Data Change Summary versus Error Correction Forms
In late 2013, the audit program stopped sending individual error correction forms (ECFs) for each change made during the audit and started sending a data change summary document. This document contains a table of all changes made to the database as a result of the audit and includes the CRID, HCT date, form sequence number, form type, visit type, question instance number, question number, question description, current value, correct value, error type assigned, and field type. For more information regarding error type assignment and field type, please see the Audit Process page.

Will I still be able to complete new forms for this patient, even though they are being audited?

Yes. Only forms selected for audit will be locked. Any forms that were not completed prior to forms being locked for audit will still be available for completion. Any new forms submitted as complete between the time forms are locked for audit and the actual audit will not be reviewed during the audit.

Will autologous patients be audited?

Only autologous patients who have signed an IRB or ethics committee approved research database consent form to submit data to the CIBMTR will be audited. During the audit, if auditors discover that an autologous patient never consented to the research database, the auditors will not audit that patient and corrective action will be assigned to address the consent issue.

What if we cannot get electronic record access for the auditors?

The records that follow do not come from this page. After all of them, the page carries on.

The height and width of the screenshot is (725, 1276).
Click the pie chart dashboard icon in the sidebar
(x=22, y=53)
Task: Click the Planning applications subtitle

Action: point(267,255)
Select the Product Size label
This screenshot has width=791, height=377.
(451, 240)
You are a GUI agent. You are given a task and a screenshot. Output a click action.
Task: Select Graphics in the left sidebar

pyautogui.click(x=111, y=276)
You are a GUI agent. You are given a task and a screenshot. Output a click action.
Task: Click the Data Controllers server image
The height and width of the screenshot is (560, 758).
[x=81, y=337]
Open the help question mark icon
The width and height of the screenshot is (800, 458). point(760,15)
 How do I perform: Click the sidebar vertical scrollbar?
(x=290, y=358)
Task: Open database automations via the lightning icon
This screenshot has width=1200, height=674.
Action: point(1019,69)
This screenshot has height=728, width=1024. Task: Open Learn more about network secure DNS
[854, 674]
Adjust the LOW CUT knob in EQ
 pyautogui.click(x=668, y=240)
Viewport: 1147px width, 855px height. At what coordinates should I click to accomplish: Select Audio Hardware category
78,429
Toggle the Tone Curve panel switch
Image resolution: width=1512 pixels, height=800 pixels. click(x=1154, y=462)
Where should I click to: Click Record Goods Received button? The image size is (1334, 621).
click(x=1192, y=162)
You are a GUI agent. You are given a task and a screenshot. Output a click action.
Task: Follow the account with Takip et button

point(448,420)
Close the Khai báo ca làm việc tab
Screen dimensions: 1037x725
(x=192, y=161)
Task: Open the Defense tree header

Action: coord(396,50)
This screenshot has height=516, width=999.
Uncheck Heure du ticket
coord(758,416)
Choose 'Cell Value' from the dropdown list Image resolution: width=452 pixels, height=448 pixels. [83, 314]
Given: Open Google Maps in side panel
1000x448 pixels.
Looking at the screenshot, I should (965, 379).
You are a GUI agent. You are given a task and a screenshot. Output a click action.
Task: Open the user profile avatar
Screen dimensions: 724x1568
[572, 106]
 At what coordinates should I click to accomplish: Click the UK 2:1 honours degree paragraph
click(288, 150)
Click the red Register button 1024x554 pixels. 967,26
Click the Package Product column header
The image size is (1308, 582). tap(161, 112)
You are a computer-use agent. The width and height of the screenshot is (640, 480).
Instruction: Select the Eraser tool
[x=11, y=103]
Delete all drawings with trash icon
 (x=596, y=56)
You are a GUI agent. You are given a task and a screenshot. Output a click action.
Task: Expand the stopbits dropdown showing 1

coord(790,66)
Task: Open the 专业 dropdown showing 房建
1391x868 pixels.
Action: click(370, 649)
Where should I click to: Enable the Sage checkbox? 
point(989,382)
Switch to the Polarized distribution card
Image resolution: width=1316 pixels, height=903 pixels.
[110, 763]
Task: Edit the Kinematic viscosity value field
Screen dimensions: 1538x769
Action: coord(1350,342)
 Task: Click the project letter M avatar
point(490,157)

If your center uses an electronic medical record (EMR), it is expected that CIBMTR auditors will have access to the EMR. Obtaining access to the complete record is vital for completing the audit in a timely and accurate manner. The data transmission agreement (DTA) that exists between the CIBMTR and all centers that submit data is typically sufficient to attain access to the EMR for auditors. Additionally, the auditors will provide additional information, sign confidentiality agreements, and complete training necessary to obtain access to a center’s EMR.

If a center is not able to provide access to the EMR, the recipient’s entire medical record must be printed from the EMR for auditor review. Once printed, the medical record should be organized into categories chronologically (progress notes, labs, pathology, MARs, chemotherapy orders, platelet transfusions, etc.). This method is not recommended.

Are shadow charts okay for the auditors to use? Are shadow or floor charts needed for the auditors?

If your site keeps shadow charts, they are frequently a helpful outline of the patient’s pre- and post-transplant course. However, the auditors require full access to the recipients’ entire medical record. Shadow charts are not a satisfactory substitution for medical record access.